The first verse of “America The Beautiful” is the one most likely to become an earworm. The lines that are looping in my head this morning are, “And crown thy good with brotherhood / From sea to shining sea!”
The back story of the poem and later the song says that its author, Katherine Lee Bates, was inspired by her journey to the top of Pikes Peak, Colorado. Her imagination was carried away by the spectacular mountainous scenery. She composed the poem in 1893 and organist Samuel Ward composed the melody in 1910.
Brotherhood is strained to the breaking point these days in America. The unity of cooperation and looking out for each other that is exemplified in the concept of brotherhood has been discarded by people and groups with questionable agendas. If the unity of brotherhood within a nation is an admirable trait, why would someone try to subvert it? Could our old international adversaries overseas be covertly involved? Are there homegrown groups who, for whatever reasons, wish to sow divisiveness in order to promote their narrow visions of what they believe the nation should conform to?
We have enough problems on our plate without having to deal with oppression of minorities or the promotion of authoritarianism. In my opinion, we need more brotherhood, not less of it. The spirit of cooperation is desperately needed so we can forge ahead to alleviate the serious problems the nation and the world are currently facing. Call me old fashioned, but I’m all in favor of the United States, not the Divided States.
The earworm continues to loop in my mind. Does it require an outside force to “crown” us with brotherhood? It seems more likely that brotherhood is something that is purposely and mindfully fostered within a society. Brotherhood comes about through understanding, compassion, and love for one another.
Doesn’t brotherhood involve putting our differences aside? Doesn’t brotherhood involve working together in order to accomplish common goals that benefit all of humanity? Doesn’t brotherhood include the important ingredient–selflessness? Brotherhood is not tribalism nor nationalism; it’s open to any person, anywhere.

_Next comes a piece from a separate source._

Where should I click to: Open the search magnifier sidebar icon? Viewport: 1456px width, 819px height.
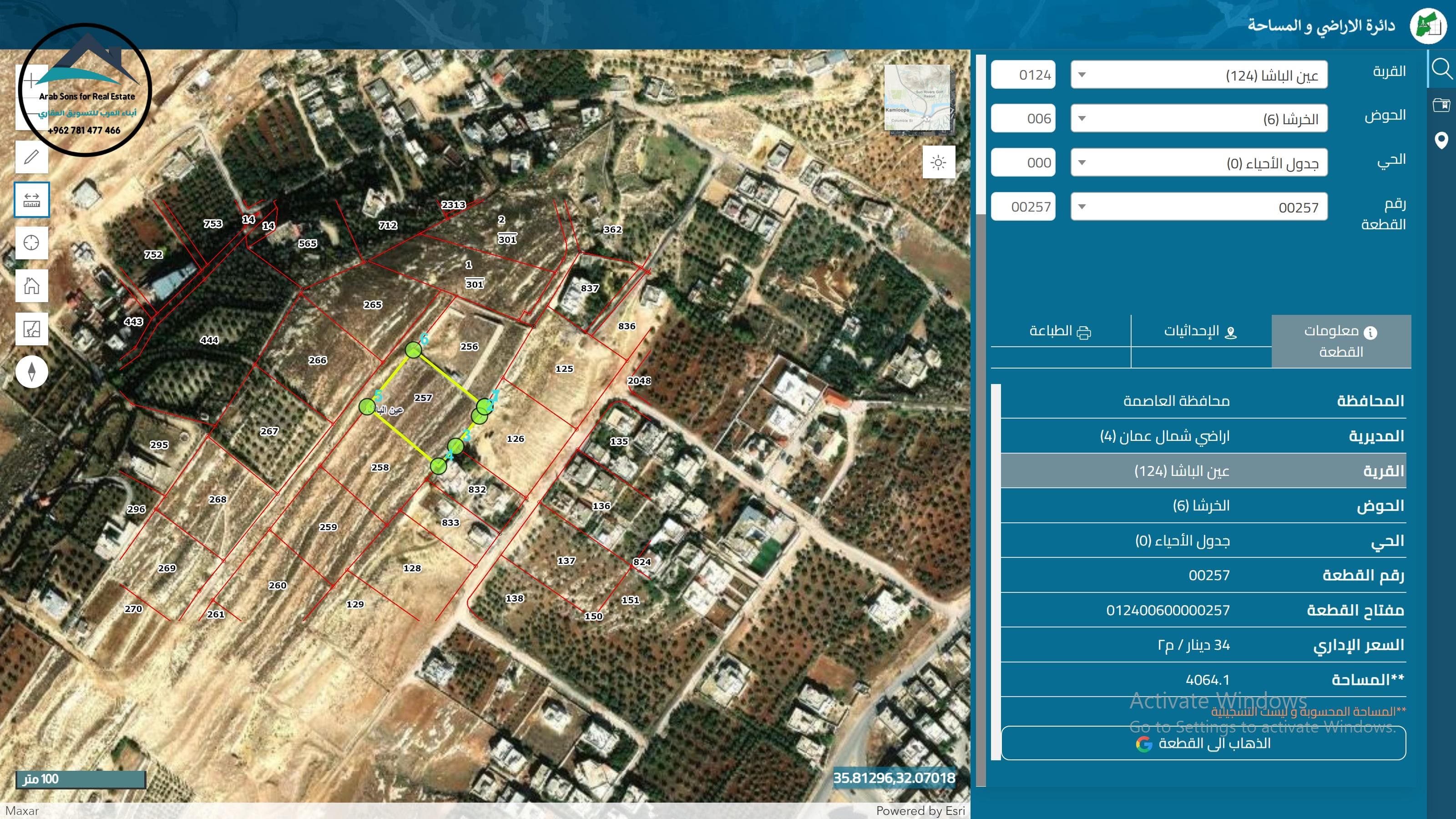1441,69
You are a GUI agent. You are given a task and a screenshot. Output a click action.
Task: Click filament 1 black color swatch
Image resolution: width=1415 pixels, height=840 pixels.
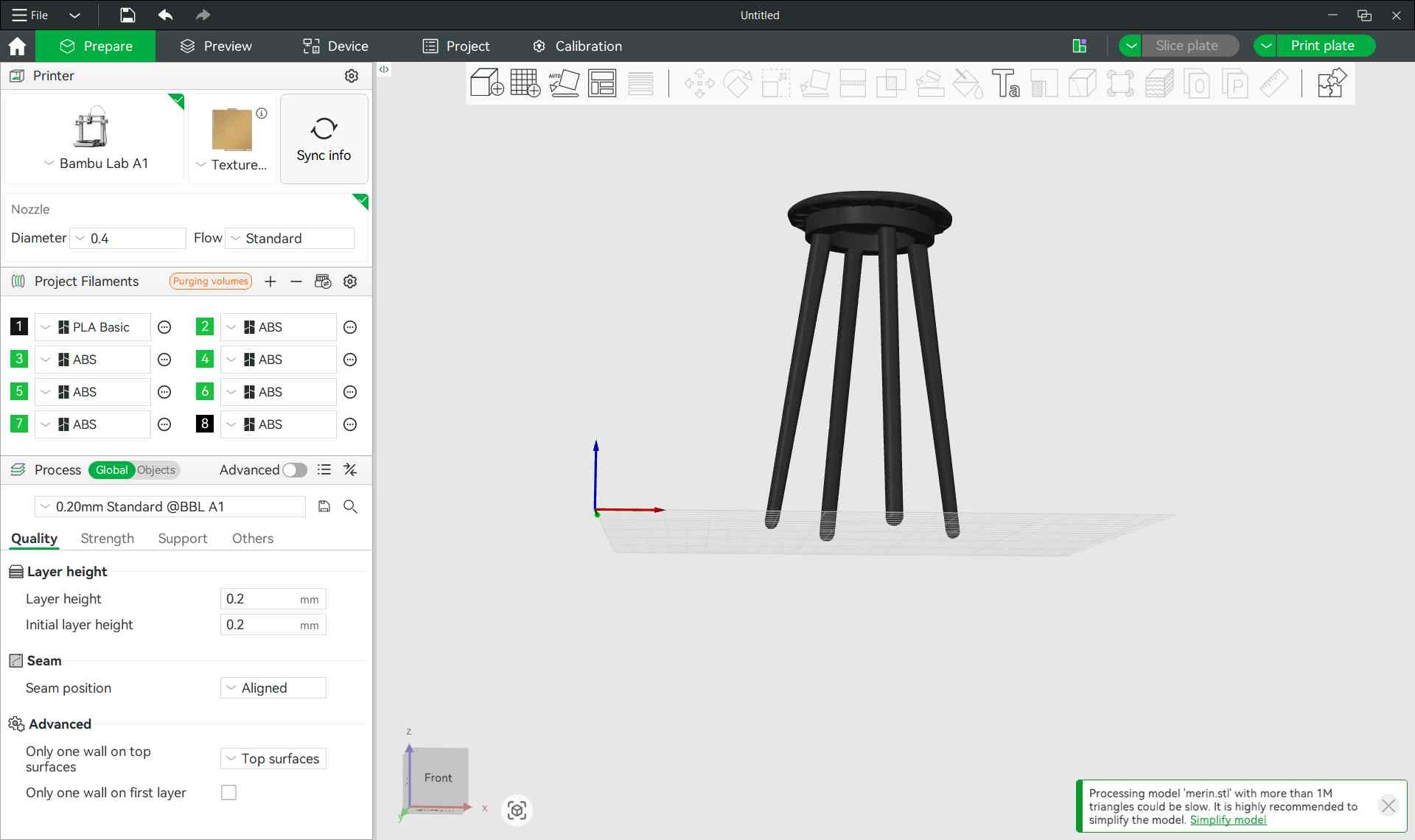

“We live in a world that has narrowed into a neighborhood before it has broadened into a brotherhood.”–Lyndon B. Johnson
A lot of us have been contemplating the notion of brotherhood more deeply especially during the past few years. It’s good to remember that all humans, together, constitute brotherhood. All of us will encounter sorrows and suffering as well as happy times to celebrate. Brotherhood means we can sympathize with one another and we can joyfully celebrate our shared humanity together.
The Blue Jay of Happiness quotes 20th century judge and judicial philosopher, Learned Hand. “Right knows no boundaries, and justice no frontiers; the brotherhood of man is not a domestic institution.”